[[ Dataset, beginning ]]
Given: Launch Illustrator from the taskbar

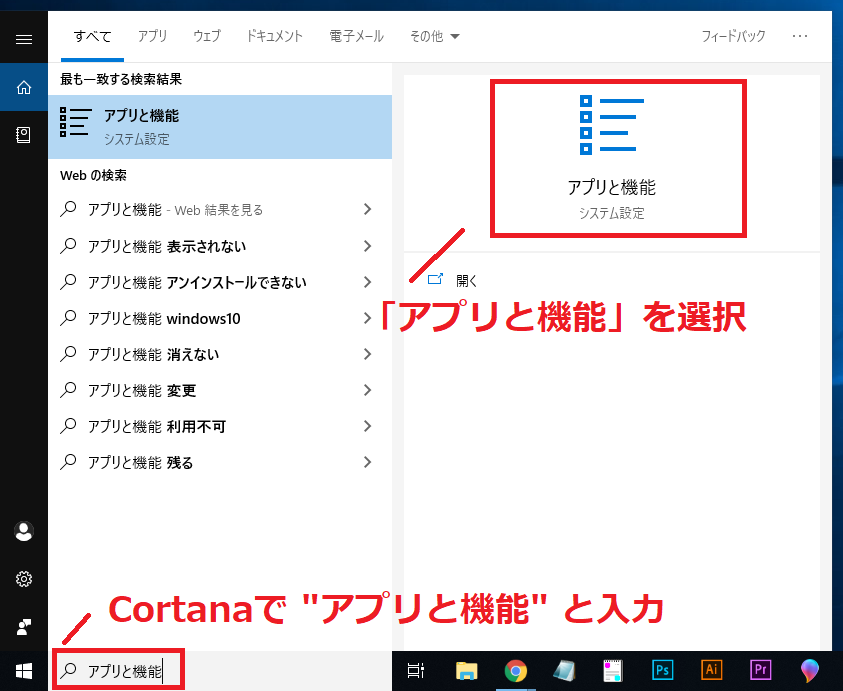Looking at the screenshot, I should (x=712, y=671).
[[ Dataset, end ]]
[[ Dataset, beginning ]]
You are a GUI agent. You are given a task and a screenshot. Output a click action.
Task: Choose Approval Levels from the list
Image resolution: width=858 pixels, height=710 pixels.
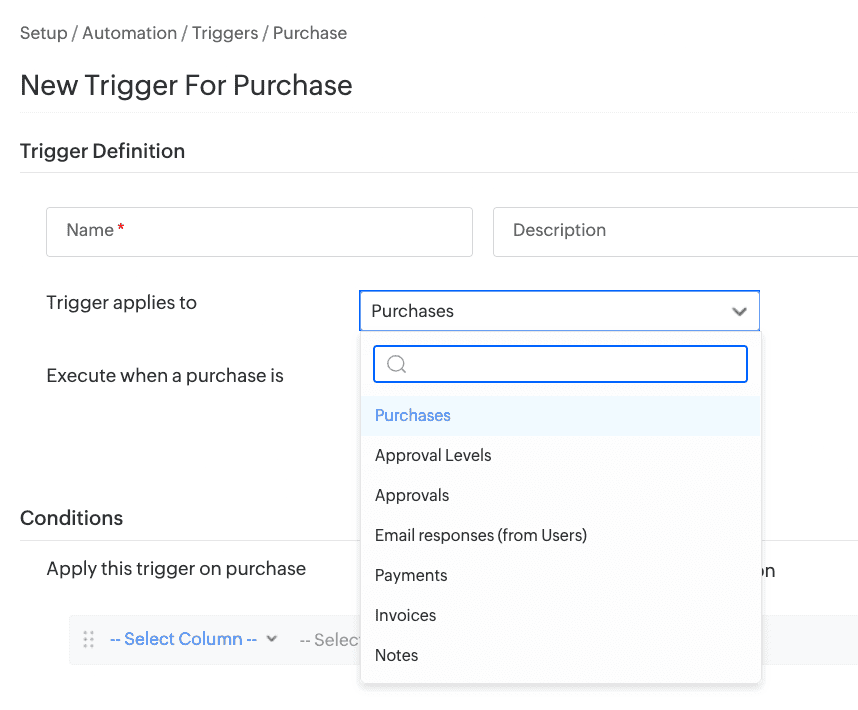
[[ Dataset, end ]]
[[ Dataset, beginning ]]
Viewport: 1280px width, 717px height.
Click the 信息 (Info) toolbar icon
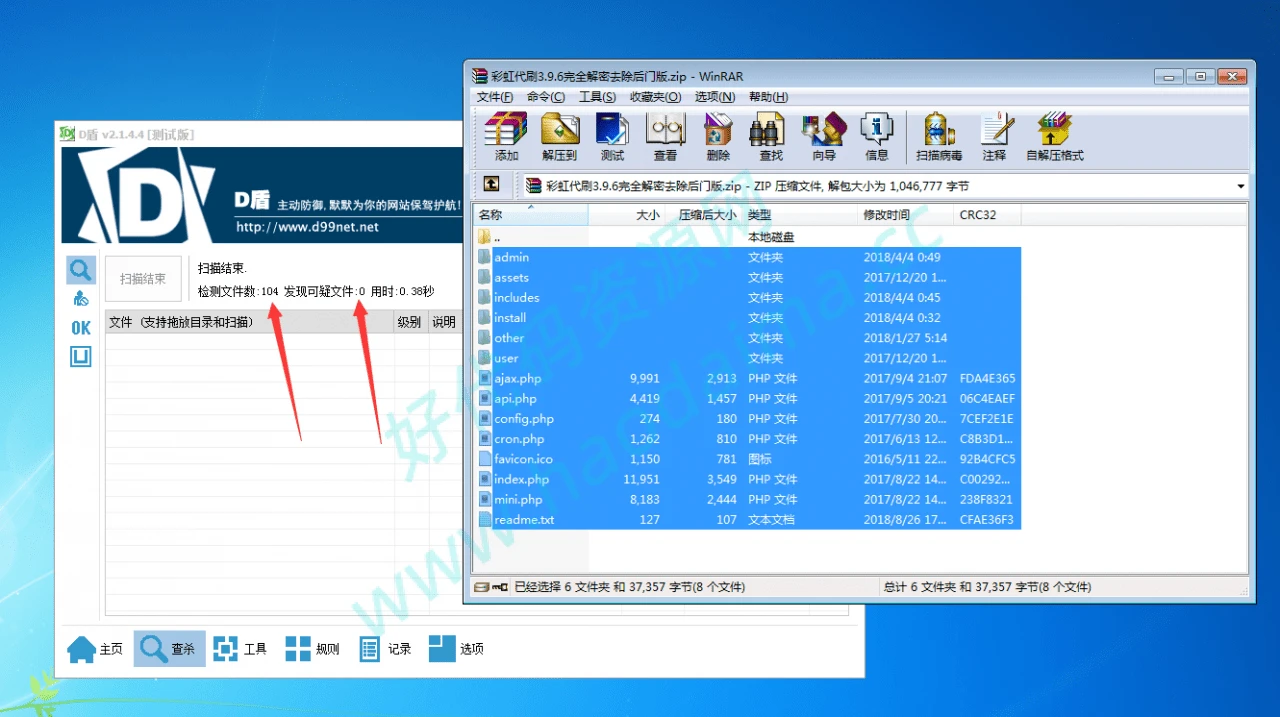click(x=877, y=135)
[[ Dataset, end ]]
Count each line above with "width"; write only the number.

▶ [Solution to the exercise] 2